Task directions: In the entries below, find the line with "The width and height of the screenshot is (573, 378)." and the line with "Task: Choose All remote ports"; copy them and every line between them exactly, but not the pictures.

Information given:
● ● ● ●

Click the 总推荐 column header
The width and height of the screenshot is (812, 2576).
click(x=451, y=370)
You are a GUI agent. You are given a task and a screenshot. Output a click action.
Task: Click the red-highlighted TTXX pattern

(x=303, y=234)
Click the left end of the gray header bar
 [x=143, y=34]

● ● ● ●

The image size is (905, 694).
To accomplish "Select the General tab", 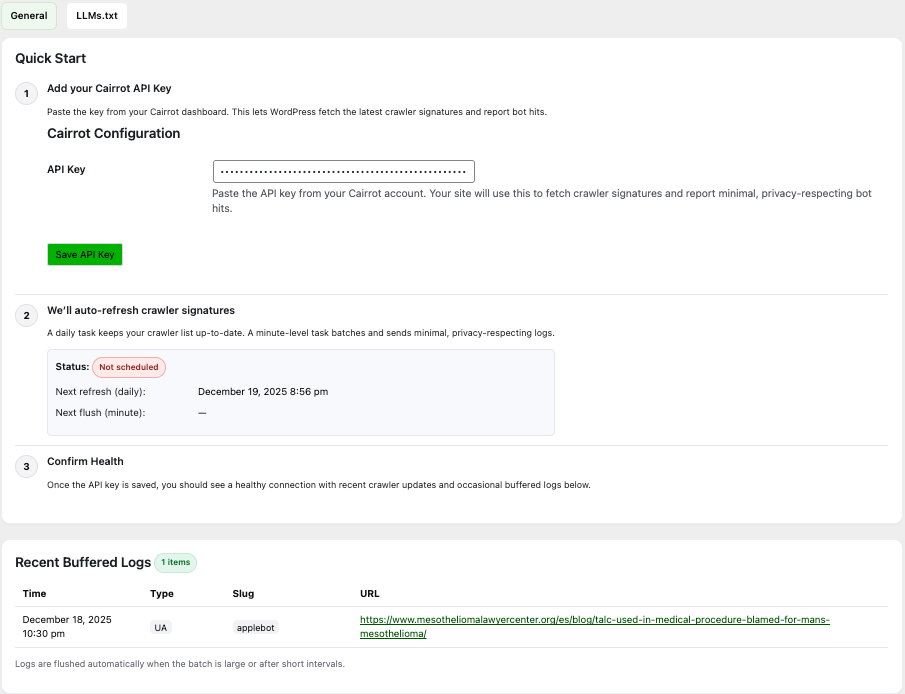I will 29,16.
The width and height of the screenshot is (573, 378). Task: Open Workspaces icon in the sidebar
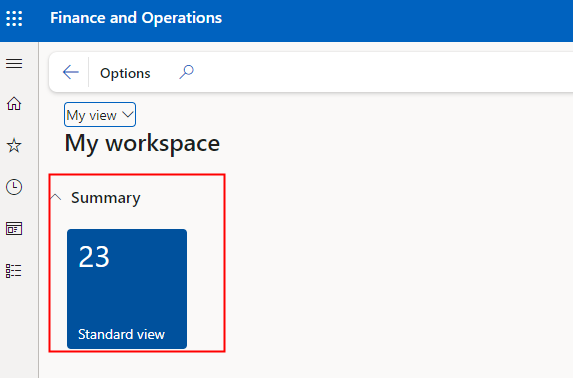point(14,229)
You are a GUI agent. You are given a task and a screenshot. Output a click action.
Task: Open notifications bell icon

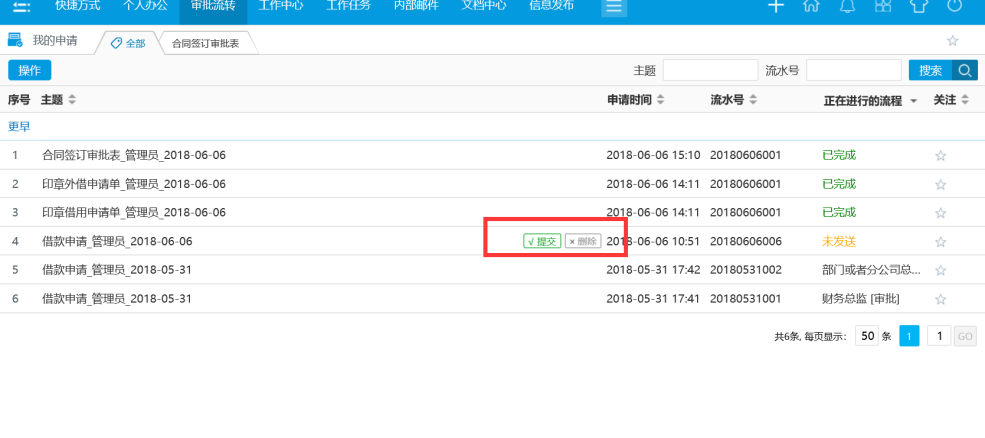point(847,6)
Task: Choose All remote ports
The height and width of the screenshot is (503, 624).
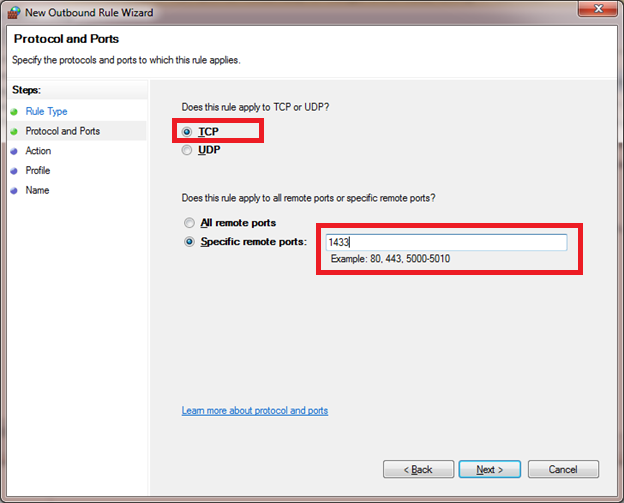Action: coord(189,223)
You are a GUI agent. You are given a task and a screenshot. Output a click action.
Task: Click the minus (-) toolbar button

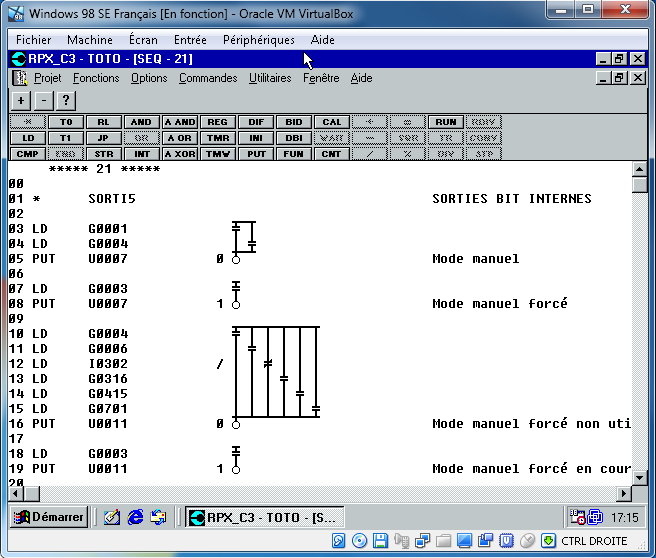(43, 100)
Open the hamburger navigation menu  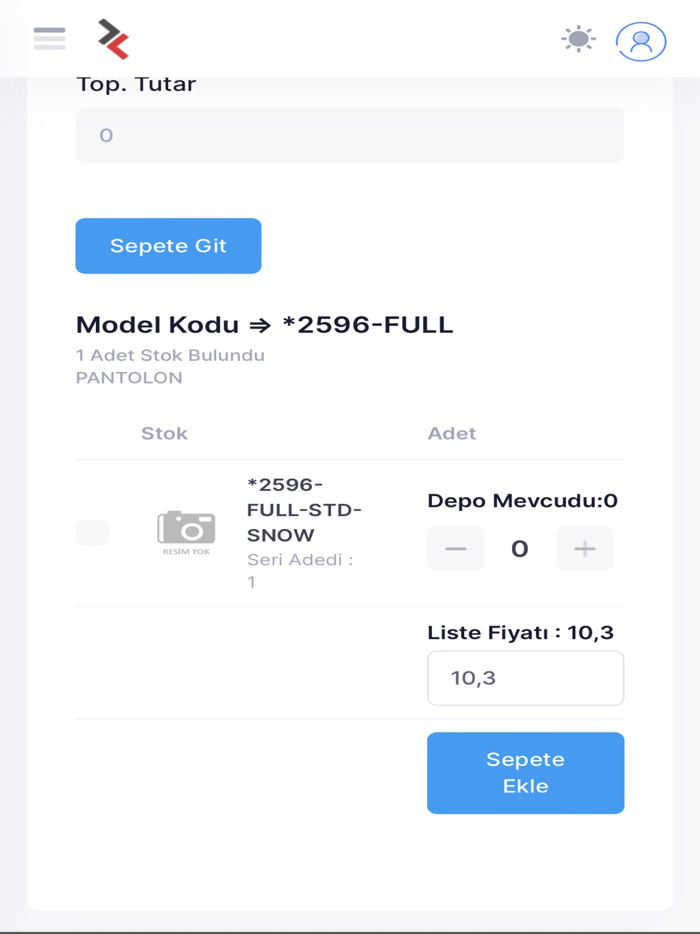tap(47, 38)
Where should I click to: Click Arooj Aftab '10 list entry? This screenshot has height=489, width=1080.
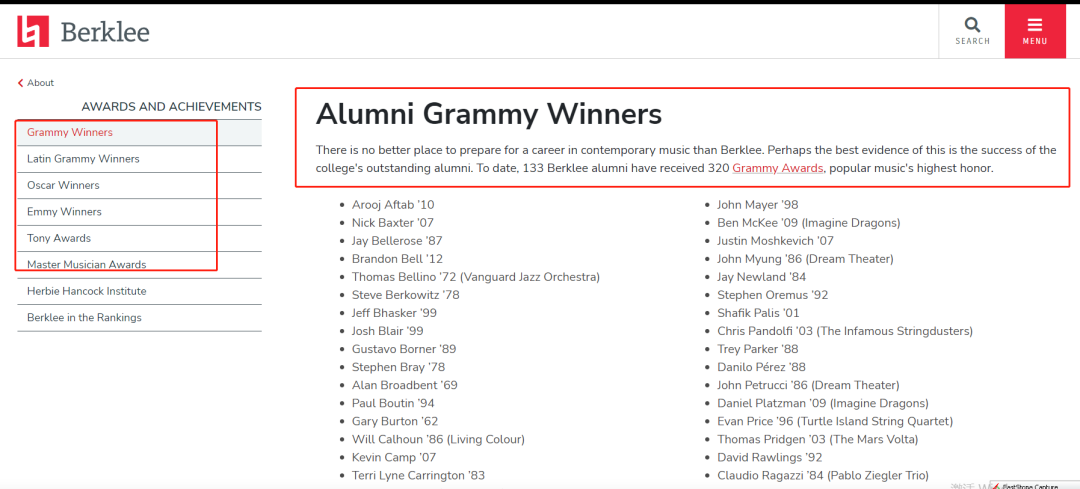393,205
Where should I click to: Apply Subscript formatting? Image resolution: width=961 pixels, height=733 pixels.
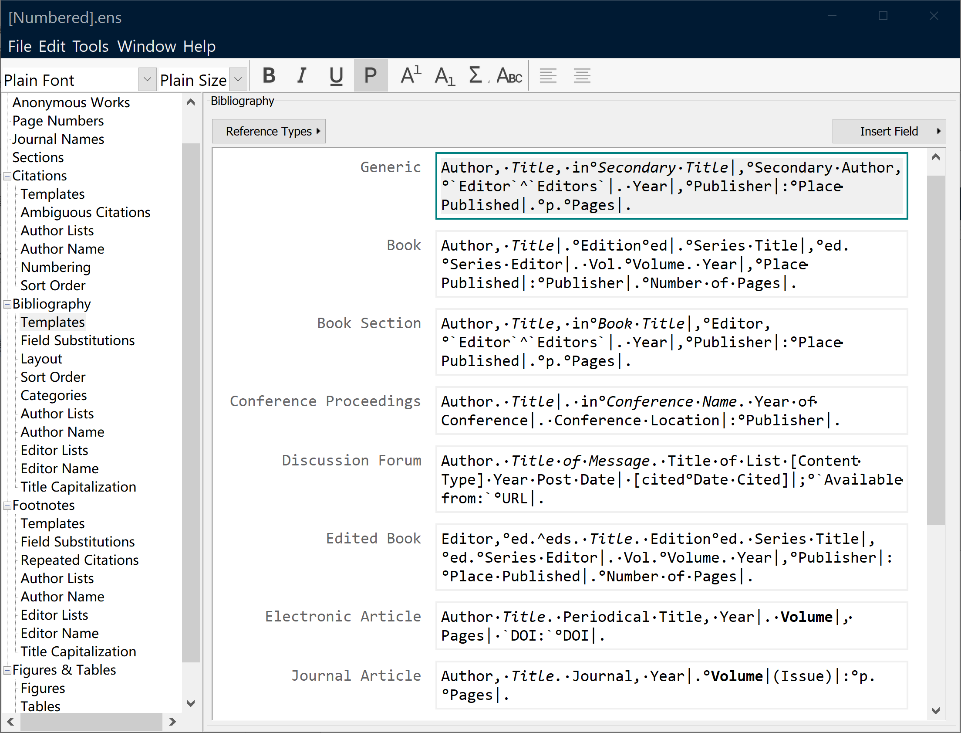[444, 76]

● ● ● ●

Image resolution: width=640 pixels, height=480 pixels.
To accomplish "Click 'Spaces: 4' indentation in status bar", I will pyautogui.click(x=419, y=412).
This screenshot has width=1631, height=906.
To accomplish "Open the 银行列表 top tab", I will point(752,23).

● ● ● ●

Output of the exercise:
The width and height of the screenshot is (573, 378). Task: Open Workspaces icon in the sidebar
point(14,229)
You are a GUI agent. You are given a task and a screenshot. Output a click action.
Task: Open notifications bell icon

point(847,6)
Task: Choose All remote ports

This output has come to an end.